Most recently, WeChat, the ubiquitous messaging, games and e-commerce platform, blocked users from changing their headshots, alias and What’s Up status. Then this weekend, users began reporting connection issues with their VPN services, which are used to get around mainland China’s “Great Firewall” and access forbidden sites.

The effects of the crackdown on information about Tiananmen Square also appears to have spread beyond China. Yaxue Cao, founder and editor of China Change, a U.S.- based English-language about human rights and law in China, tweeted over the weekend that many Chinese-language Twitter accounts critical of China had been suspended, even if they originated from outside of China, including some based in the U.S.

Twitter claimed on its Public Policy account that it had suspended accounts mostly for “engaging in a mix of spamming, inauthentic behavior, & ban evasion.” Addressing the suspension of accounts that “were involved in commentary about China,” Twitter’s Public Policy account claimed that contrary to speculation, “these accounts were not mass reported by the Chinese authorities—this was a routine action on our part. Sometimes our routine actions catch false positives or we make errors. We apologize. We’re working today to ensure we overturn any errors but that we remain vigilant in enforcing rules for those who violate them.”

Several of the accounts Cao mentioned, including @Sasha_Gong and @wmeng8, have since been restored, but users were frustrated by Twitter’s explanation, especially since the suspensions affected so many Chinese dissident accounts, and called on the company to investigate potential causes.

A look back at years of Tiananmen Square censorship

An earlier example of Chinese government attempts to suppress information about Tiananmen Square each year took place in 2010, when Foursquare was blocked, possibly as a response to users checking in to Tiananmen Square to commemorate the anniversary.

The Chinese government also reduced access to sites that were once at least somewhat accessible is Tumblr, which in 2016 joined the ranks of other social media sites blocked in China. GreatFire.org’s historical data shows that Tumblr became more difficult to access in June 2014 and 2015, but in 2016 that appeared to become permanent, with GreatFire.org’s tests showing the site 100 percent blocked since then (perhaps because of the Chinese government’s ban on online porn).
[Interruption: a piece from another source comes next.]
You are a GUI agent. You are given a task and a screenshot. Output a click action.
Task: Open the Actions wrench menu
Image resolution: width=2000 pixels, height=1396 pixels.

For foreign companies that want to be allowed to do business in China, that means capitulating to its censorship laws even at the risk of angering their users in other countries. In 2014, LinkedIn, one of the few U.S.-based social media sites still allowed in China, said it would not only prevent users in China from seeing content prohibited by the government, but also block users in other countries from seeing banned content that originated in China. The decision was criticized after members noticed that posts relating to the Tiananmen Square anniversary had been blanked out, reported the Guardian.

More recently, LinkedIn backed down after blocking the account of activist Zhou Fengsuo in China. Zhou, who was one of the student leaders of the Tiananmen Square protests, told the South China Morning Post in January that he believed the censorship had more to do with government monitoring of his activism on other social media platforms, like WeChat, than his LinkedIn content. After restoring Zhou’s LinkedIn profile, the company claimed it had been “blocked in error.”

Another case of Chinese government censorship affecting even users in other country took place in 2017, when microblogging service Weibo banned overseas users from uploading images and videos during the week of the anniversary. As in the case of Bilibili and Douban E Zu this year, Weibo claimed that the action was related to a systems upgrade.